Custom agents per team

# config-team.yaml
agents:
  # Documentation agent (only writes docs, does not touch code)
  documenter:
    system_prompt: |
      You are a technical documentation agent.
      You only generate and edit .md files in docs/.
      Do not modify source code or tests.
    allowed_tools:
      - read_file
      - write_file
      - edit_file
      - list_files
      - search_code
      - grep
      - find_files
    confirm_mode: confirm-sensitive
    max_steps: 30

  # Testing agent (only writes tests, does not touch production code)
  tester:
    system_prompt: |
      You are a testing agent.
      You only generate and edit files in tests/.
      Read production code to understand what to test,
      but never modify it.
      Use pytest, mocking, and fixtures.
    allowed_tools:
      - read_file
      - write_file
      - edit_file
      - list_files
      - search_code
      - grep
      - find_files
      - run_command
    confirm_mode: yolo
    max_steps: 30

  # Security agent (read-only + reports)
  security:
    system_prompt: |
      You are an application security expert.
      Analyze code for OWASP Top 10 vulnerabilities,
      secret management, and insecure configurations.
      Classify findings as CRITICAL/HIGH/MEDIUM/LOW.
      Never modify files.
    allowed_tools:
      - read_file
      - list_files
      - search_code
      - grep
      - find_files
    confirm_mode: yolo
    max_steps: 25

architect run "document the users API" -a documenter -c config-team.yaml
architect run "generate tests for auth.py" -a tester -c config-team.yaml
architect run "complete security audit" -a security -c config-team.yaml --json

More use cases

Guardrails for teams

Protect the codebase with deterministic rules that the agent cannot ignore.

# config-team.yaml
guardrails:
  enabled: true
  # sensitive_files: blocks READ and WRITE (v1.1.0)
  # The LLM cannot even read these files (secrets are not leaked to the LLM provider)
  sensitive_files:
    - ".env*"
    - "*.pem"
    - "*.key"
    - "secrets/**"
  # protected_files: blocks WRITE only
  # The LLM can read them for context but cannot modify them
  protected_files:
    - "deploy/**"
    - "Dockerfile"
    - "docker-compose*.yml"
  blocked_commands:
    - "git push"
    - "docker rm"
    - "kubectl delete"
  max_files_modified: 10
  max_lines_changed: 500
  require_test_after_edit: true
  code_rules:
    - pattern: "eval\\("
      message: "Do not use eval() — code injection risk"
      severity: block
    - pattern: "TODO|FIXME"
      message: "Temporary marker detected — resolve before merge"
      severity: warn
  quality_gates:
    - name: tests
      command: "pytest tests/ -x --tb=short"
      required: true
      timeout: 120
    - name: lint
      command: "ruff check src/"
      required: true
      timeout: 30

# The agent works freely but within the guardrails
architect run "refactor the payments module" \
  --mode yolo -c config-team.yaml
# -> If it tries to read .env -> blocked (sensitive_files)
# -> If it tries to edit Dockerfile -> blocked (protected_files)
# -> If it generates eval() -> blocked (code_rules)
# -> On completion -> pytest + ruff are mandatory

Skills as an internal marketplace

Create reusable skills for your team or community.

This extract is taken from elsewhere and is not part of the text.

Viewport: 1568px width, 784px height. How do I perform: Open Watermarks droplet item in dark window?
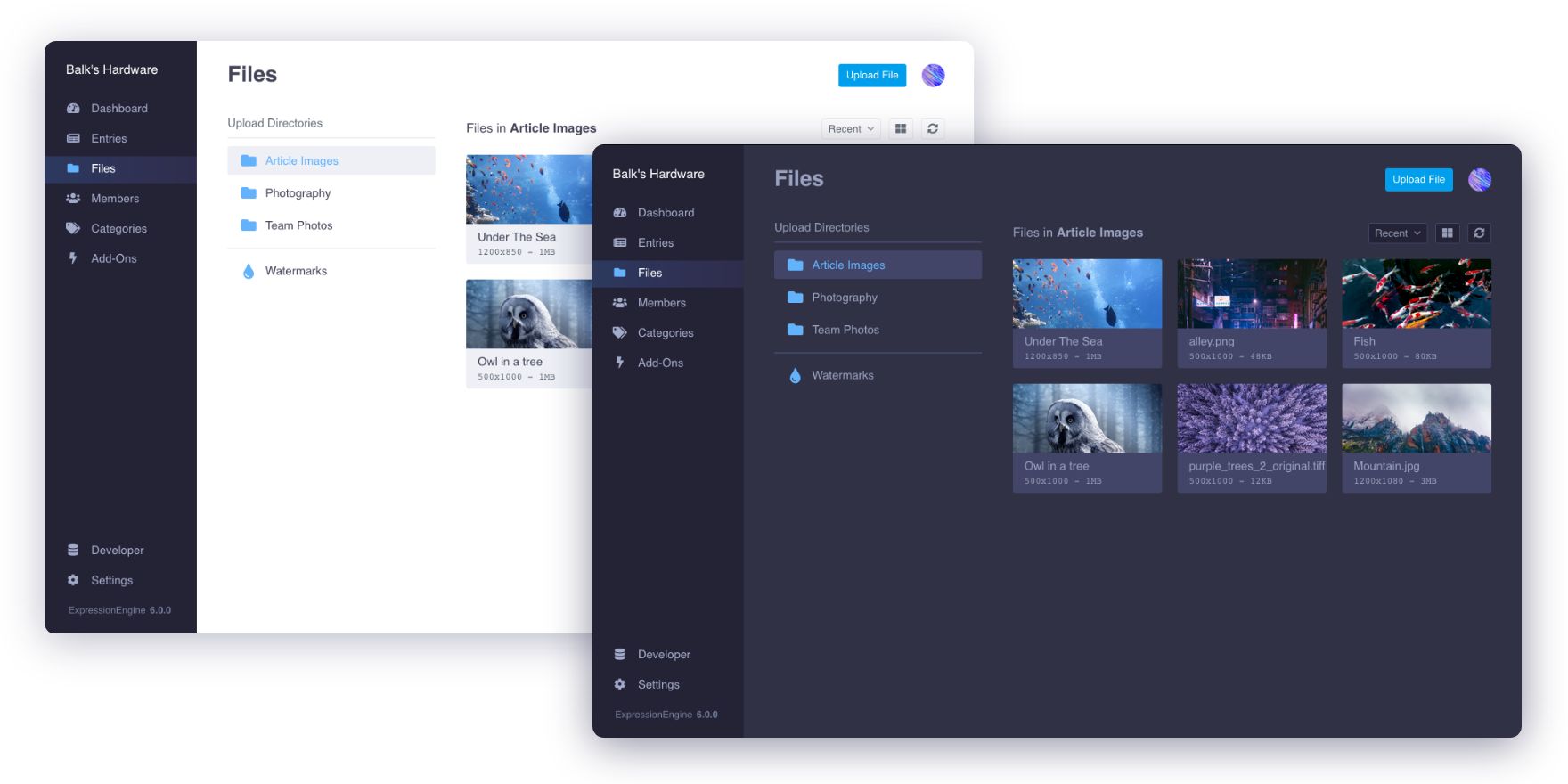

# Create a local skill for project patterns
architect skill create django-patterns
# Edit .architect/skills/django-patterns/SKILL.md

# Share via GitHub
# Push .architect/skills/django-patterns/ to the repo

# Another dev installs the skill
architect skill install your-org/repo/skills/django-patterns

Example SKILL.md for a framework:

---
name: fastapi-patterns
description: "FastAPI patterns for this project"
globs: ["**/routes/*.py", "**/schemas/*.py", "**/deps.py"]
---

# FastAPI Patterns

- Use `Depends()` for dependency injection
- Request/response schemas in schemas/ with Pydantic v2
- Validation with `Field(...)`, never manual validation
- Exceptions with `HTTPException` and correct status codes
- Async endpoints when using I/O (db, http)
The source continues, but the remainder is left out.